Please format every line of the entries below as a JSON list of strings, one string per line, and leave out any blank lines.

-- Material to process start --

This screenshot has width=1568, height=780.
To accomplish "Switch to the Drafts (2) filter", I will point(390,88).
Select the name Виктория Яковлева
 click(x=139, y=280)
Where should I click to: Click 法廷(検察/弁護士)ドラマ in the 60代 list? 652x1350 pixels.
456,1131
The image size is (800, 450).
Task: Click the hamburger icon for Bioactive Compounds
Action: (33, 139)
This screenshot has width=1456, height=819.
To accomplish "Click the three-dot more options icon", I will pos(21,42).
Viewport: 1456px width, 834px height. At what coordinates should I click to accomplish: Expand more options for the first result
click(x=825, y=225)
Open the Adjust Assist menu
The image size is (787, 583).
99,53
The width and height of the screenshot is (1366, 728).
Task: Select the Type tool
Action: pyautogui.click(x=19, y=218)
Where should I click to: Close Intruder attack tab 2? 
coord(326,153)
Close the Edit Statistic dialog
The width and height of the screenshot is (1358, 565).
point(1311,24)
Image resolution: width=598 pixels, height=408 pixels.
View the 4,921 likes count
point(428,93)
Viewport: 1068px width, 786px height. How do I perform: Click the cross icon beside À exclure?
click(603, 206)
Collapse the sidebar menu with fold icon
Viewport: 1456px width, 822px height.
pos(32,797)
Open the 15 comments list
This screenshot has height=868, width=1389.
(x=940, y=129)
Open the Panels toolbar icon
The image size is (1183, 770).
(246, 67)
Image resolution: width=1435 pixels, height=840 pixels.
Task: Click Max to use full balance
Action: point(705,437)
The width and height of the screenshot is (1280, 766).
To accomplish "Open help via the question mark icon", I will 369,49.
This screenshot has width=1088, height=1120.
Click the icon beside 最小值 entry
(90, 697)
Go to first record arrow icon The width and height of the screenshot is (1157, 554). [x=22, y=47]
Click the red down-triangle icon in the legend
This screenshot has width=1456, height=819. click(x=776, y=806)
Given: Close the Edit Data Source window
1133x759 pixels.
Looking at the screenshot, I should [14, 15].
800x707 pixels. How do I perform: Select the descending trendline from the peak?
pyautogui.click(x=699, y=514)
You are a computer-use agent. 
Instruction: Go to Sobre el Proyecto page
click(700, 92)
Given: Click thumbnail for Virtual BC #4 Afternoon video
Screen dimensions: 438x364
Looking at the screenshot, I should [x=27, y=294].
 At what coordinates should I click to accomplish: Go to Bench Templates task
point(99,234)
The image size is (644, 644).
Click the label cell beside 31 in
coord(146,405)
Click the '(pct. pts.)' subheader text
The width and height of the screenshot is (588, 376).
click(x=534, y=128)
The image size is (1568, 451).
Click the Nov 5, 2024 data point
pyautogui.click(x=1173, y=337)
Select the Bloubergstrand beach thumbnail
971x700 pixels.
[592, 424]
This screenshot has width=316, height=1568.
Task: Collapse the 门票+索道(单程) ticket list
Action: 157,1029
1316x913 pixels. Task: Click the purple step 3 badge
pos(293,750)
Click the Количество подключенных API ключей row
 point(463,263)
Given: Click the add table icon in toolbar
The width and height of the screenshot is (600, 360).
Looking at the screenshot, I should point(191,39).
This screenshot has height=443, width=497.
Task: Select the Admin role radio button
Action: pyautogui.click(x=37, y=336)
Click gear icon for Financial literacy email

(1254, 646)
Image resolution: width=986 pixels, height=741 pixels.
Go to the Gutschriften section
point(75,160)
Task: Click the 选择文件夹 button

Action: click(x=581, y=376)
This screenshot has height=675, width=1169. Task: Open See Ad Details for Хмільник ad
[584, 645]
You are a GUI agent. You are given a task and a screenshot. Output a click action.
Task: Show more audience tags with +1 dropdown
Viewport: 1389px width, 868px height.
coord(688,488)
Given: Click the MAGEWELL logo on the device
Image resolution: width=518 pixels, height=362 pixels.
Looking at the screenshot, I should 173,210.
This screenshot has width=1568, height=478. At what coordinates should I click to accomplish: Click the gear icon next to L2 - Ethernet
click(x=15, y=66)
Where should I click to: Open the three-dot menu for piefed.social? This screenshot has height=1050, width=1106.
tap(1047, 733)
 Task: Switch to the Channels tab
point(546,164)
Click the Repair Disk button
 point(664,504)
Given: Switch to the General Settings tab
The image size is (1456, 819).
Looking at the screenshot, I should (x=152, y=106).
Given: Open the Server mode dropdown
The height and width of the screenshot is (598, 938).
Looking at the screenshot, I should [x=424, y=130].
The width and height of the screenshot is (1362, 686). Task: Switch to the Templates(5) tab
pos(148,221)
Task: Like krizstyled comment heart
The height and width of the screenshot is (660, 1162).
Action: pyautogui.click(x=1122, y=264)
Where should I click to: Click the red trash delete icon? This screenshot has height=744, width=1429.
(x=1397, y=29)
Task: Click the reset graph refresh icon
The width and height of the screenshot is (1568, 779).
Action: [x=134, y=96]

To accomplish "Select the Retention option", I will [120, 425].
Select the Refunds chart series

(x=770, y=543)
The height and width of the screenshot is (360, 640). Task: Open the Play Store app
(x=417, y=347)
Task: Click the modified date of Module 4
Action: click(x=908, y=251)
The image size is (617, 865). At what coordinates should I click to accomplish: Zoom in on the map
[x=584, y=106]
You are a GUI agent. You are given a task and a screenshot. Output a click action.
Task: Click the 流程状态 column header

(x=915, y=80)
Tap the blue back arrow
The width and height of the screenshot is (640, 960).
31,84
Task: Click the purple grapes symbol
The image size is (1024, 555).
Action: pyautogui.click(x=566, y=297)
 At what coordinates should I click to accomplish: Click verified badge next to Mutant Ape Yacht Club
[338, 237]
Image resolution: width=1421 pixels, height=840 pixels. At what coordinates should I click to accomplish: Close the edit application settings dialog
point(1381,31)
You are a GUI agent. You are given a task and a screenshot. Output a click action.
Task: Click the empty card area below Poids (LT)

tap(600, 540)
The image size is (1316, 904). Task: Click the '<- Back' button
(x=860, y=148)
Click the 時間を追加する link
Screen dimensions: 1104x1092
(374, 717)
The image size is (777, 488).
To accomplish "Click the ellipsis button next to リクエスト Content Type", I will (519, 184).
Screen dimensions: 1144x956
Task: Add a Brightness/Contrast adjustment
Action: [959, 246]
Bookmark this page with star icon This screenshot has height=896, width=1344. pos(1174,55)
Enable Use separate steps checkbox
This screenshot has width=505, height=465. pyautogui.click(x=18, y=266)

-- Material to process end --

▶ _Written solution_
[
  "This screenshot has width=1568, height=780.",
  "To accomplish \"Switch to the Drafts (2) filter\", I will point(390,88).",
  "Select the name Виктория Яковлева",
  " click(x=139, y=280)",
  "Where should I click to: Click 法廷(検察/弁護士)ドラマ in the 60代 list? 652x1350 pixels.",
  "456,1131",
  "The image size is (800, 450).",
  "Task: Click the hamburger icon for Bioactive Compounds",
  "Action: (33, 139)",
  "This screenshot has width=1456, height=819.",
  "To accomplish \"Click the three-dot more options icon\", I will pos(21,42).",
  "Viewport: 1456px width, 834px height. At what coordinates should I click to accomplish: Expand more options for the first result",
  "click(x=825, y=225)",
  "Open the Adjust Assist menu",
  "The image size is (787, 583).",
  "99,53",
  "The width and height of the screenshot is (1366, 728).",
  "Task: Select the Type tool",
  "Action: pyautogui.click(x=19, y=218)",
  "Where should I click to: Close Intruder attack tab 2? ",
  "coord(326,153)",
  "Close the Edit Statistic dialog",
  "The width and height of the screenshot is (1358, 565).",
  "point(1311,24)",
  "Image resolution: width=598 pixels, height=408 pixels.",
  "View the 4,921 likes count",
  "point(428,93)",
  "Viewport: 1068px width, 786px height. How do I perform: Click the cross icon beside À exclure?",
  "click(603, 206)",
  "Collapse the sidebar menu with fold icon",
  "Viewport: 1456px width, 822px height.",
  "pos(32,797)",
  "Open the 15 comments list",
  "This screenshot has height=868, width=1389.",
  "(x=940, y=129)",
  "Open the Panels toolbar icon",
  "The image size is (1183, 770).",
  "(246, 67)",
  "Image resolution: width=1435 pixels, height=840 pixels.",
  "Task: Click Max to use full balance",
  "Action: point(705,437)",
  "The width and height of the screenshot is (1280, 766).",
  "To accomplish \"Open help via the question mark icon\", I will 369,49.",
  "This screenshot has width=1088, height=1120.",
  "Click the icon beside 最小值 entry",
  "(90, 697)",
  "Go to first record arrow icon The width and height of the screenshot is (1157, 554). [x=22, y=47]",
  "Click the red down-triangle icon in the legend",
  "This screenshot has width=1456, height=819. click(x=776, y=806)",
  "Given: Close the Edit Data Source window",
  "1133x759 pixels.",
  "Looking at the screenshot, I should [14, 15].",
  "800x707 pixels. How do I perform: Select the descending trendline from the peak?",
  "pyautogui.click(x=699, y=514)",
  "You are a computer-use agent. ",
  "Instruction: Go to Sobre el Proyecto page",
  "click(700, 92)",
  "Given: Click thumbnail for Virtual BC #4 Afternoon video",
  "Screen dimensions: 438x364",
  "Looking at the screenshot, I should [x=27, y=294].",
  " At what coordinates should I click to accomplish: Go to Bench Templates task",
  "point(99,234)",
  "The image size is (644, 644).",
  "Click the label cell beside 31 in",
  "coord(146,405)",
  "Click the '(pct. pts.)' subheader text",
  "The width and height of the screenshot is (588, 376).",
  "click(x=534, y=128)",
  "The image size is (1568, 451).",
  "Click the Nov 5, 2024 data point",
  "pyautogui.click(x=1173, y=337)",
  "Select the Bloubergstrand beach thumbnail",
  "971x700 pixels.",
  "[592, 424]",
  "This screenshot has width=316, height=1568.",
  "Task: Collapse the 门票+索道(单程) ticket list",
  "Action: 157,1029",
  "1316x913 pixels. Task: Click the purple step 3 badge",
  "pos(293,750)",
  "Click the Количество подключенных API ключей row",
  " point(463,263)",
  "Given: Click the add table icon in toolbar",
  "The width and height of the screenshot is (600, 360).",
  "Looking at the screenshot, I should point(191,39).",
  "This screenshot has height=443, width=497.",
  "Task: Select the Admin role radio button",
  "Action: pyautogui.click(x=37, y=336)",
  "Click gear icon for Financial literacy email",
  "(1254, 646)",
  "Image resolution: width=986 pixels, height=741 pixels.",
  "Go to the Gutschriften section",
  "point(75,160)",
  "Task: Click the 选择文件夹 button",
  "Action: click(x=581, y=376)",
  "This screenshot has height=675, width=1169. Task: Open See Ad Details for Хмільник ad",
  "[584, 645]",
  "You are a GUI agent. You are given a task and a screenshot. Output a click action.",
  "Task: Show more audience tags with +1 dropdown",
  "Viewport: 1389px width, 868px height.",
  "coord(688,488)",
  "Given: Click the MAGEWELL logo on the device",
  "Image resolution: width=518 pixels, height=362 pixels.",
  "Looking at the screenshot, I should 173,210.",
  "This screenshot has width=1568, height=478. At what coordinates should I click to accomplish: Click the gear icon next to L2 - Ethernet",
  "click(x=15, y=66)",
  "Where should I click to: Open the three-dot menu for piefed.social? This screenshot has height=1050, width=1106.",
  "tap(1047, 733)",
  " Task: Switch to the Channels tab",
  "point(546,164)",
  "Click the Repair Disk button",
  " point(664,504)",
  "Given: Switch to the General Settings tab",
  "The image size is (1456, 819).",
  "Looking at the screenshot, I should (x=152, y=106).",
  "Given: Open the Server mode dropdown",
  "The height and width of the screenshot is (598, 938).",
  "Looking at the screenshot, I should [x=424, y=130].",
  "The width and height of the screenshot is (1362, 686). Task: Switch to the Templates(5) tab",
  "pos(148,221)",
  "Task: Like krizstyled comment heart",
  "The height and width of the screenshot is (660, 1162).",
  "Action: pyautogui.click(x=1122, y=264)",
  "Where should I click to: Click the red trash delete icon? This screenshot has height=744, width=1429.",
  "(x=1397, y=29)",
  "Task: Click the reset graph refresh icon",
  "The width and height of the screenshot is (1568, 779).",
  "Action: [x=134, y=96]",
  "To accomplish \"Select the Retention option\", I will [120, 425].",
  "Select the Refunds chart series",
  "(x=770, y=543)",
  "The height and width of the screenshot is (360, 640). Task: Open the Play Store app",
  "(x=417, y=347)",
  "Task: Click the modified date of Module 4",
  "Action: click(x=908, y=251)",
  "The image size is (617, 865). At what coordinates should I click to accomplish: Zoom in on the map",
  "[x=584, y=106]",
  "You are a GUI agent. You are given a task and a screenshot. Output a click action.",
  "Task: Click the 流程状态 column header",
  "(x=915, y=80)",
  "Tap the blue back arrow",
  "The width and height of the screenshot is (640, 960).",
  "31,84",
  "Task: Click the purple grapes symbol",
  "The image size is (1024, 555).",
  "Action: pyautogui.click(x=566, y=297)",
  " At what coordinates should I click to accomplish: Click verified badge next to Mutant Ape Yacht Club",
  "[338, 237]",
  "Image resolution: width=1421 pixels, height=840 pixels. At what coordinates should I click to accomplish: Close the edit application settings dialog",
  "point(1381,31)",
  "You are a GUI agent. You are given a task and a screenshot. Output a click action.",
  "Task: Click the empty card area below Poids (LT)",
  "tap(600, 540)",
  "The image size is (1316, 904). Task: Click the '<- Back' button",
  "(x=860, y=148)",
  "Click the 時間を追加する link",
  "Screen dimensions: 1104x1092",
  "(374, 717)",
  "The image size is (777, 488).",
  "To accomplish \"Click the ellipsis button next to リクエスト Content Type\", I will (519, 184).",
  "Screen dimensions: 1144x956",
  "Task: Add a Brightness/Contrast adjustment",
  "Action: [959, 246]",
  "Bookmark this page with star icon This screenshot has height=896, width=1344. pos(1174,55)",
  "Enable Use separate steps checkbox",
  "This screenshot has width=505, height=465. pyautogui.click(x=18, y=266)"
]